Im übrigen dürfte eine planwidrige Unvollständigkeit des Gesetzes als Voraussetzung für eine Analogie (vgl. Larenz, Methodenlehre der Rechtswissenschaft, 5. Aufl. 1983, S. 248 ff.) nicht vorliegen. Denn dem vom Beklagten befürchteten Mißbrauch der ausländischen Fahrerlaubnis nach Entzug der deutschen Fahrerlaubnis kann die Straßenverkehrsbehörde durch eine Anordnung nach § 11 Abs. 2 der Verordnung über internationalen Kraftfahrzeugverkehr – IntVO – begegnen. Die danach mögliche Aberkennung des Rechts, von einer ausländischen Fahrerlaubnis Gebrauch zu machen, ist auf dem ausländischen Fahrausweis zu vermerken (vgl. § 11 Abs. 2 IntVO a. E.).
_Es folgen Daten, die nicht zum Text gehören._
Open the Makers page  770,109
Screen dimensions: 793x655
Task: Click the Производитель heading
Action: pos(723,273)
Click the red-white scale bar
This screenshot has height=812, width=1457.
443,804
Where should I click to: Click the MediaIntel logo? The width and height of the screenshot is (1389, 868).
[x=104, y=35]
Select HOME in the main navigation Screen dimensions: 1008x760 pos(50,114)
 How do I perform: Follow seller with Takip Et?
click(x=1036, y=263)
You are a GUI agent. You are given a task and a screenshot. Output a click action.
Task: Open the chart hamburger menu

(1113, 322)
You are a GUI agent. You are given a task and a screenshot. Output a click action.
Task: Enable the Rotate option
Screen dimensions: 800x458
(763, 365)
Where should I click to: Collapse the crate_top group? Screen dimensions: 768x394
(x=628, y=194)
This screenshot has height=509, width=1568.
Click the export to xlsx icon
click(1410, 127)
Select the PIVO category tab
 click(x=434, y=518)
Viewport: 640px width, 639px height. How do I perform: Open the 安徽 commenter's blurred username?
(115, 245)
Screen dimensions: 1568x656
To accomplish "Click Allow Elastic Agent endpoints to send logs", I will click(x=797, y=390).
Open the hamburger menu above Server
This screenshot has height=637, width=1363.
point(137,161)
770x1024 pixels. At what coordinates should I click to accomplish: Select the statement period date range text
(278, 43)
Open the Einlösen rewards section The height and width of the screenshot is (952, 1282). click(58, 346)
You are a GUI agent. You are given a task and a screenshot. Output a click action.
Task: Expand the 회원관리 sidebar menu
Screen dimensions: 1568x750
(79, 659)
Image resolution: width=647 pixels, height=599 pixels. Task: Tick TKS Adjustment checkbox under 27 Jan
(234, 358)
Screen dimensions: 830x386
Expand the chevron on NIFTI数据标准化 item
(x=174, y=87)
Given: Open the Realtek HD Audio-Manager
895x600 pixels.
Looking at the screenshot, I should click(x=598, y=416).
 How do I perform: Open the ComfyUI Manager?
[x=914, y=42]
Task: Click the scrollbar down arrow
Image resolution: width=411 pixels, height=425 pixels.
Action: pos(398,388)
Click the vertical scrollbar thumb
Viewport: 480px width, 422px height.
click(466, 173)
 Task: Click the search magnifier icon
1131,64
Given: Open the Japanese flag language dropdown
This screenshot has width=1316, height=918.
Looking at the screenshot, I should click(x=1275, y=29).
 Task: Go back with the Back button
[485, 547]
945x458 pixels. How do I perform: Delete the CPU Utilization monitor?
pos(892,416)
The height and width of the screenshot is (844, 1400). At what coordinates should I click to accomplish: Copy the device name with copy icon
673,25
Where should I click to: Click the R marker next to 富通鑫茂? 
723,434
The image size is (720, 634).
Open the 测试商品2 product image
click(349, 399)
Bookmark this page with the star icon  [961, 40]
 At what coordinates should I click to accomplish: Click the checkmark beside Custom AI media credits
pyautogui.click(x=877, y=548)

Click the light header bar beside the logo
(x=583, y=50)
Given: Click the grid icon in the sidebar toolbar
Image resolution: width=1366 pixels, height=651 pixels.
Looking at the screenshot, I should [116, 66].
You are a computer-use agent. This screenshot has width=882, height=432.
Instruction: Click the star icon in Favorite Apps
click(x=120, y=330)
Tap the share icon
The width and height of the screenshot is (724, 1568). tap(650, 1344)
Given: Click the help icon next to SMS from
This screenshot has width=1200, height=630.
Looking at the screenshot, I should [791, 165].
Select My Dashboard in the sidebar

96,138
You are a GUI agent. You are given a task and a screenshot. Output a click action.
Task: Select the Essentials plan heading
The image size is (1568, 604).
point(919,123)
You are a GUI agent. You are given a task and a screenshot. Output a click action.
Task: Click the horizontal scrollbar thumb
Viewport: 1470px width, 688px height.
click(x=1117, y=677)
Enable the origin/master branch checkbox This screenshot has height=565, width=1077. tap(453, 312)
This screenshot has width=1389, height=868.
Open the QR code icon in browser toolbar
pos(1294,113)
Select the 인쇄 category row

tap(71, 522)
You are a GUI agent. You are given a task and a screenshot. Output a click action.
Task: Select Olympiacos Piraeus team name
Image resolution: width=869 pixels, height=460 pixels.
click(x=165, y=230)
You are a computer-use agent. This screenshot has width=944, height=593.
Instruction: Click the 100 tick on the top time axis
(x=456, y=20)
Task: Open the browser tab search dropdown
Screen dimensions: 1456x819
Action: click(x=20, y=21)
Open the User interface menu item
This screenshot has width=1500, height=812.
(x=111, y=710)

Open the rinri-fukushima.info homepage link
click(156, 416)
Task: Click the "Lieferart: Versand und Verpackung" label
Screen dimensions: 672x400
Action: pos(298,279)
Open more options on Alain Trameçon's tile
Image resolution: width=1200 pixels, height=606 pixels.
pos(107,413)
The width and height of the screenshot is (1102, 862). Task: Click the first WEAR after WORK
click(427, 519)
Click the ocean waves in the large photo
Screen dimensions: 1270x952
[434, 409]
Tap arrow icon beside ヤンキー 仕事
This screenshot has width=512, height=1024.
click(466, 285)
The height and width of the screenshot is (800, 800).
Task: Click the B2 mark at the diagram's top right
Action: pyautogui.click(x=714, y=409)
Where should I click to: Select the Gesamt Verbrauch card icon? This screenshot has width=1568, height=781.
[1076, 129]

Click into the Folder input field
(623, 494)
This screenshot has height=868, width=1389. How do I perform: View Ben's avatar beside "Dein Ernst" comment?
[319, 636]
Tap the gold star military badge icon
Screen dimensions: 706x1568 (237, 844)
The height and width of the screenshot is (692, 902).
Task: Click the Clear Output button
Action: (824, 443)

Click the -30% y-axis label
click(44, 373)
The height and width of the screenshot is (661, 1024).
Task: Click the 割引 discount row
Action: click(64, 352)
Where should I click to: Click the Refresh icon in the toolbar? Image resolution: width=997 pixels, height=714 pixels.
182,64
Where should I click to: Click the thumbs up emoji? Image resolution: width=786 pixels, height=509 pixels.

Die Kostenentscheidung beruht auf § 154 Abs. 1 VwGO, die Entscheidung über die vorläufige Vollstreckbarkeit auf § 167 Abs. 1 VwGO i.V.m. §§ 708 Nr. 11, 711 ZPO. Der Sachausspruch ist in entsprechender Anwendung von § 167 Abs. 2 VwGO nicht für vorläufig vollstreckbar zu erklären (vgl. OVG Lüneburg, Urt. v. 30.08.1989, NVwZ 1990, S. 275; a.A. VGH Kassel, Urt. v. 19.09.1989, NVwZ 1990, S. 272).